Q1. Scenario: You have a convex cost function J(w) = (w-3)². Start at w=10. Perform one step of gradient descent with learning rate η=0.1. Compute new w.
J'(w)=2(w-3). At w=10, J'(10)=14. Update: w_new = w - η·J' = 10 - 0.1*14 = 10 - 1.4 = 8.6. Next step would move closer to optimum (3). This illustrates iterative minimization.
Q2. Scenario: For a cost function with many local minima, why does gradient descent often converge to a local minimum? How to escape saddle points?
Gradient descent follows negative gradient, which points downhill.
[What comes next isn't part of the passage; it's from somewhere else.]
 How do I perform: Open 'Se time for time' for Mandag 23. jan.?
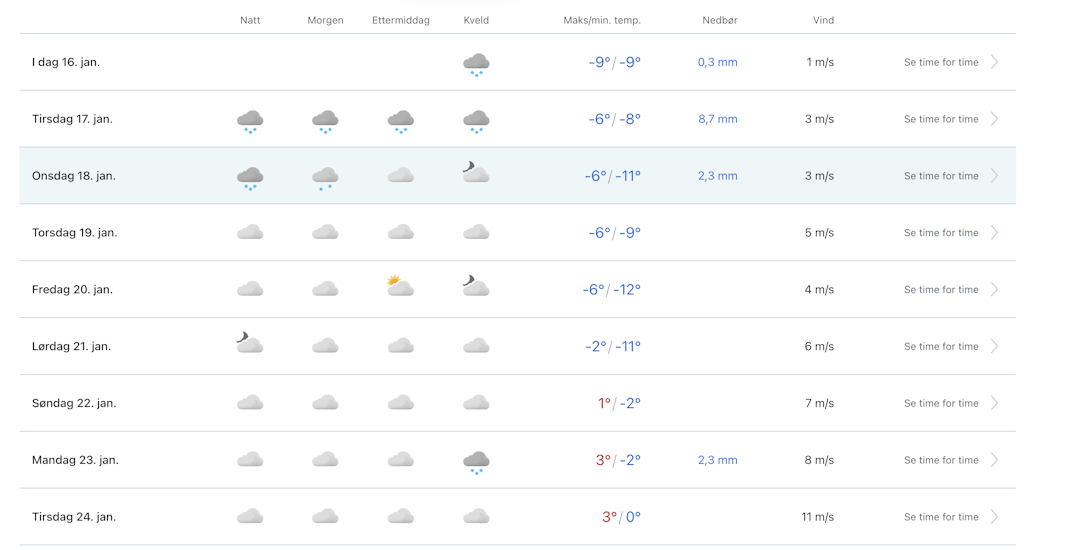tap(941, 460)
It will stop at a local minimum if the gradient becomes zero. Saddle points have zero gradient but are not minima; they have directions of negative curvature. Escaping requires second-order methods (Newton), momentum, or stochastic noise (SGD with annealing).
Q3. Scenario: In a neural network training, you use mini-batch gradient descent. What are advantages over batch (full) gradient descent?
Mini-batch computes gradient on a subset of data (e.g., 32 samples). It reduces variance compared to SGD (single sample) but is computationally cheaper than full batch. It allows faster updates, can escape shallow local minima due to noise, and leverages vectorized hardware. Convergence is often faster in practice.
Q4. Scenario: If the learning rate η is too small, what happens? If η is too large, what happens?
If η too small: convergence is very slow, may get stuck in local minima. If η too large: the update may overshoot, cause divergence (cost increases), or oscillate around optimum. A good learning rate should produce steady decrease in cost. Adaptive methods (Adam, RMSprop) adjust per-parameter learning rates.
Q5. Scenario: You have a cost surface J(w1,w2) = w1² + 10*w2². At point (10,1), compute the gradient. Show how steepest descent direction differs from the direction that points directly toward the minimum.
∇J = (2w1, 20w2) = (20,20). Negative gradient = (-20,-20). The true minimum is at (0,0). The direction (-20,-20) is not pointing exactly to (0,0) because the landscape is steeper in w2 direction (coefficient 10). This causes zigzagging; preconditioning (Newton) would account for curvature.